For Henry Dallal, photographer and author of "Addressing Climate Change"
, the election of Trump comes as a bitter blow.
Dallal was at COP21 in Paris last year when President Obama and Secretary of State John Kerry both attended, giving "great momentum" to the summit.
"It's very sad. It's an absolute shock," Dallal told CNN.
"I still don't believe it ... I was also told that America cannot withdraw from the Paris agreement.
"The idea of them pulling out sends such a negative message."
In Paris last year, the world agreed to do everything possible to limit harmful warming to at most 2 degrees Celsius above pre-industrial levels.
The agreement, which became international law last Friday, has been ratified by the US, China, India and Brazil -- representing between them nearly 70% of the world's emissions.
According to Lux Research, Trump's policies would lead to US emissions being 16% higher after two terms
of office than they would have been after two terms of Hilary Clinton being in charge.
That would amount to 3.4 billion tons of greater emissions over the next eight years.
"As independent analysts, we don't endorse candidates, but the data and analysis clearly show that energy policy and the resulting emissions will go in very different directions under Clinton and Trump," said Lux research analyst Yuan-Sheng Yu.
The US is the world's second-largest greenhouse gas polluter after China and withdrawing from the Paris Agreement would leave the rest of the world facing a losing battle.
"America has established itself as a leader, if not the leader, in solving some of the biggest environmental problems in the world," Carter Roberts, president and CEO
of the World Wildlife Fund in the US, told CNN.
"It has done so out of the recognition that whatever happens in the world affects it. My biggest concern is that we maintain that leadership position because we know we won't solve the problem without the US."
According to the United Nations Environment report published last week
, the world is still heading for a temperature rise of 2.9 to 3.4 degrees Celsius this century, even with Paris pledges.
The withdrawal of the US would only serve to exacerbate the problem.
"The biggest source of future instability is climate change," Roberts added.
"You don't have to be a scientist to see there's a connection between climate change, drought, food prices going up, instability in the Middle East and the enormous immigration and refugee pressures which have been created.

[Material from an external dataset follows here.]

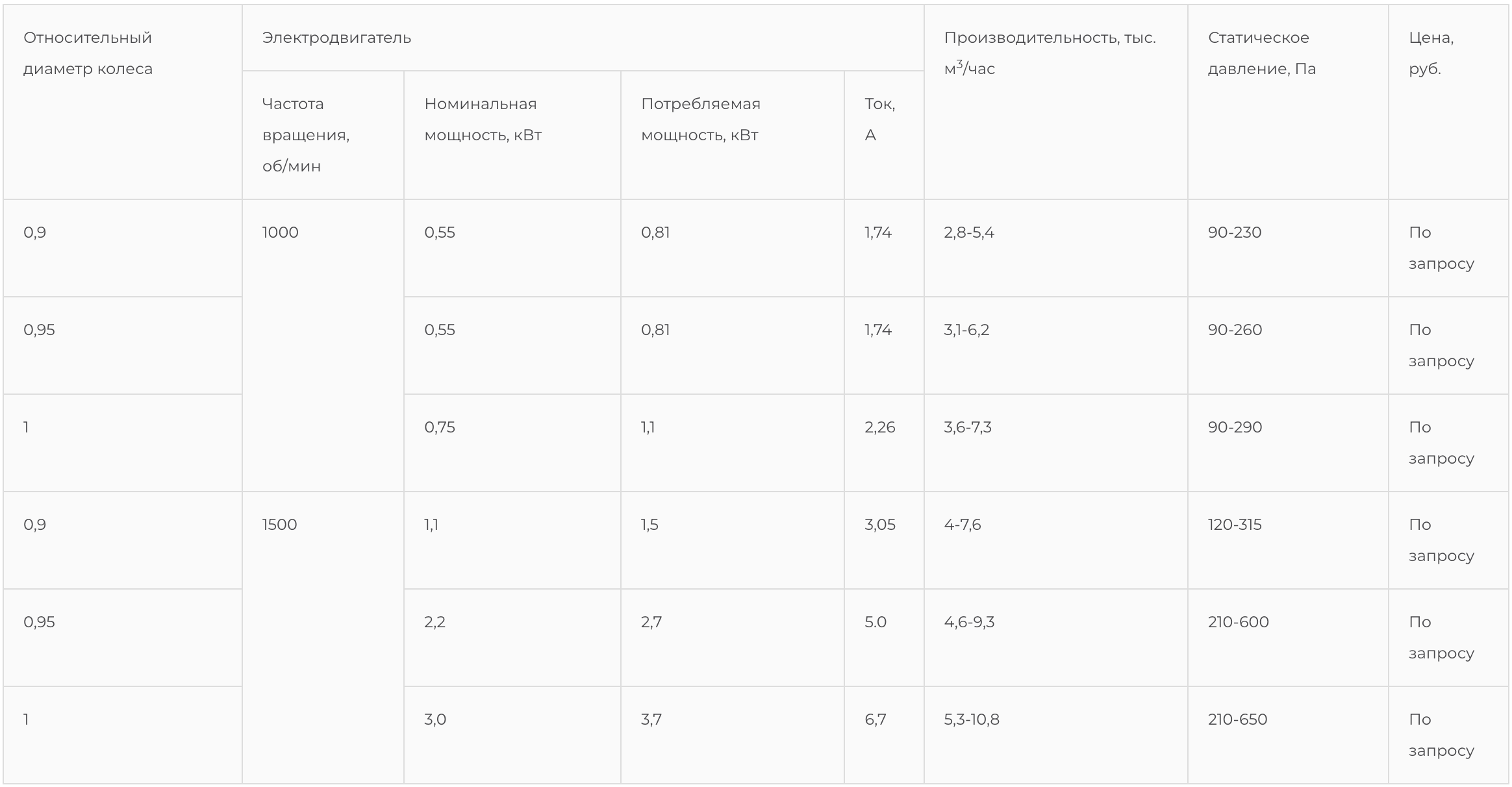Viewport: 1512px width, 787px height.
Task: Click the 1500 rotation speed cell
Action: [280, 525]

"But I fundamentally believe that so many parts of American society are working on this issue that the momentum of their work will continue."
In Paris last year, Obama promised to cut US greenhouse gas emissions by between 26-28% by 2025 from their levels in 2005.

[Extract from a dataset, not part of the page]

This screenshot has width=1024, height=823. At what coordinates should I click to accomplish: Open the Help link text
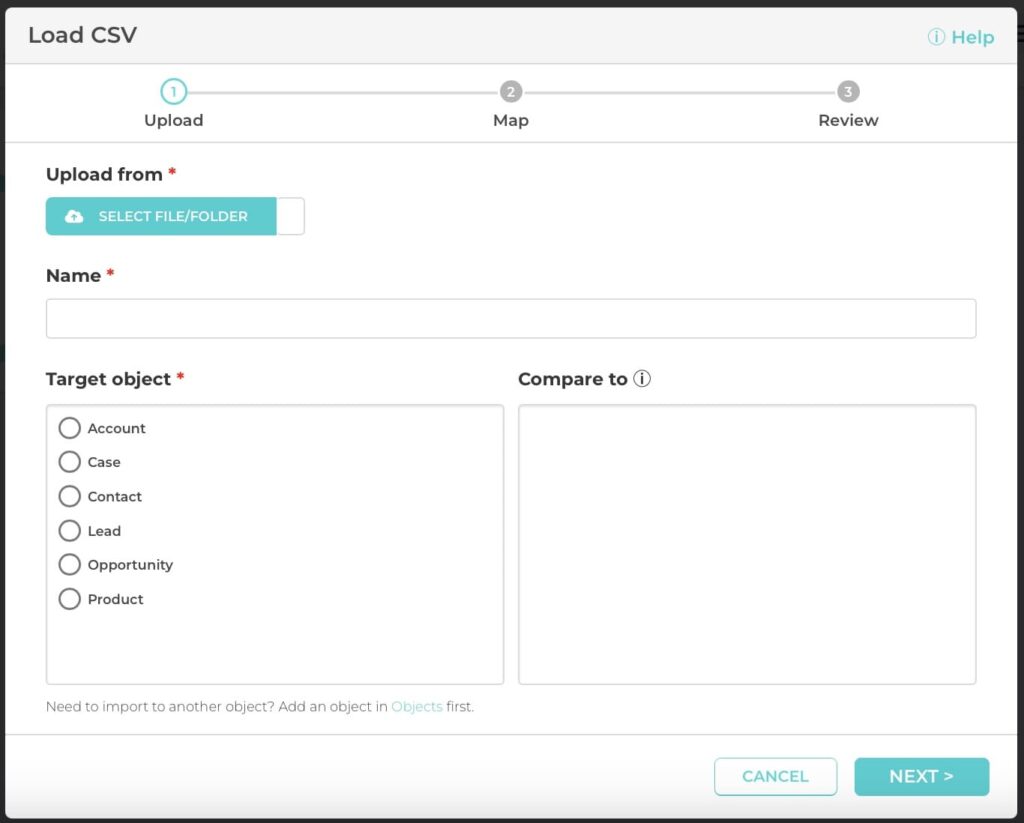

According to data from the US Environmental Protection Agency, emissions were down 9% in 2014 compared to 2005.
While many experts are wary of Trump's policies on climate change, there are some who are refusing to give up.
Meteorologist and host of the Our Warm Regards
podcast, Eric Holthaus,
says he will not abandon hope but adds that he's not "not naïve enough to think this won't be bad" for climate change campaigners.

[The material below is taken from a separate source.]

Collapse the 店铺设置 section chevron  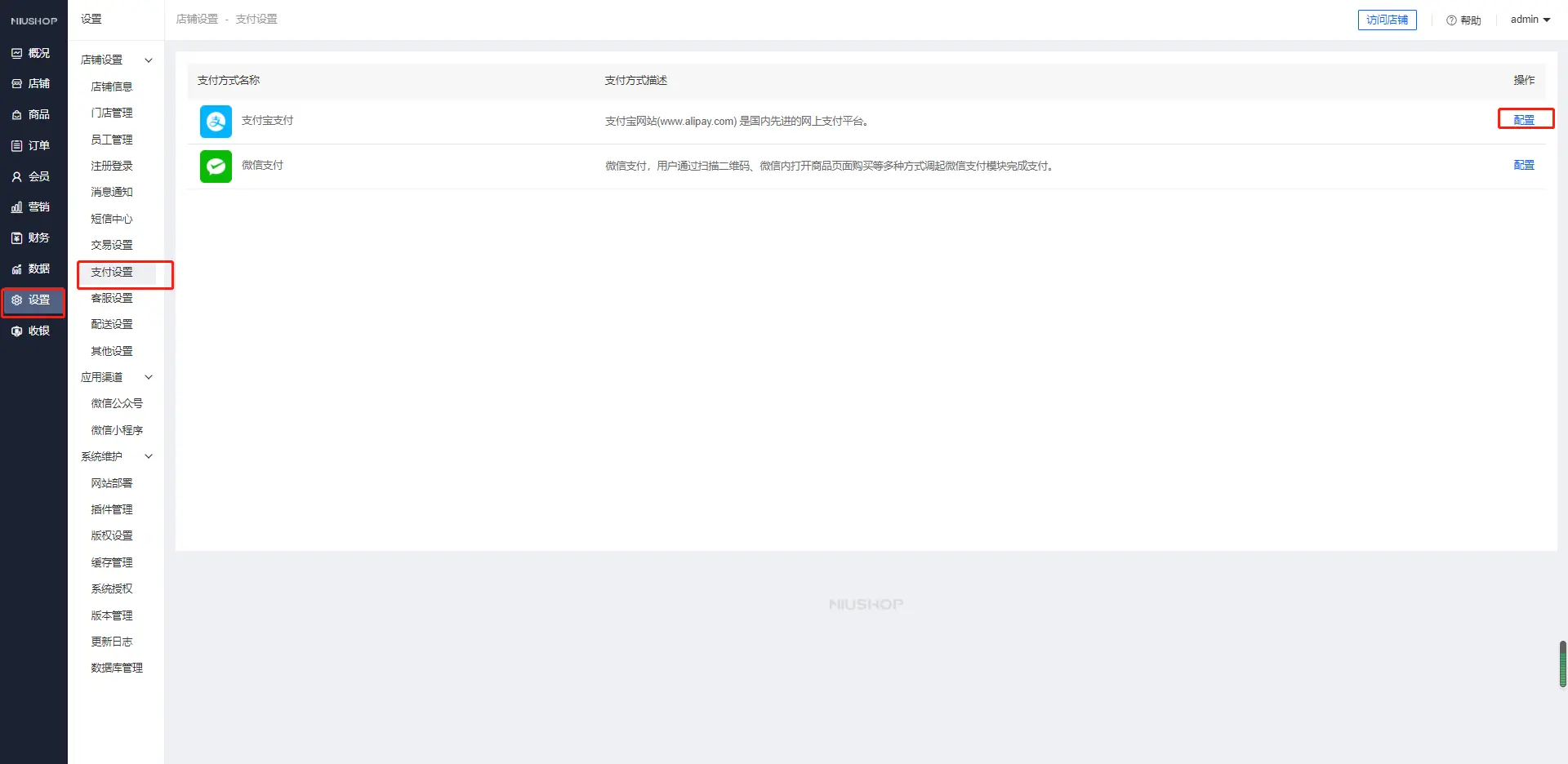[149, 60]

"I think Trump will be a setback for climate change for sure but it's not game over -- but it will be as if the US has no climate policy for four years," he told CNN.
"I think the most immediate thing is that he has said that the progress made under Obama will be reversed if possible for him to do that.
"But it is clear he won't follow the commitment the US made to the Paris agreement."
A Trump spokesperson didn't respond to a request for comment.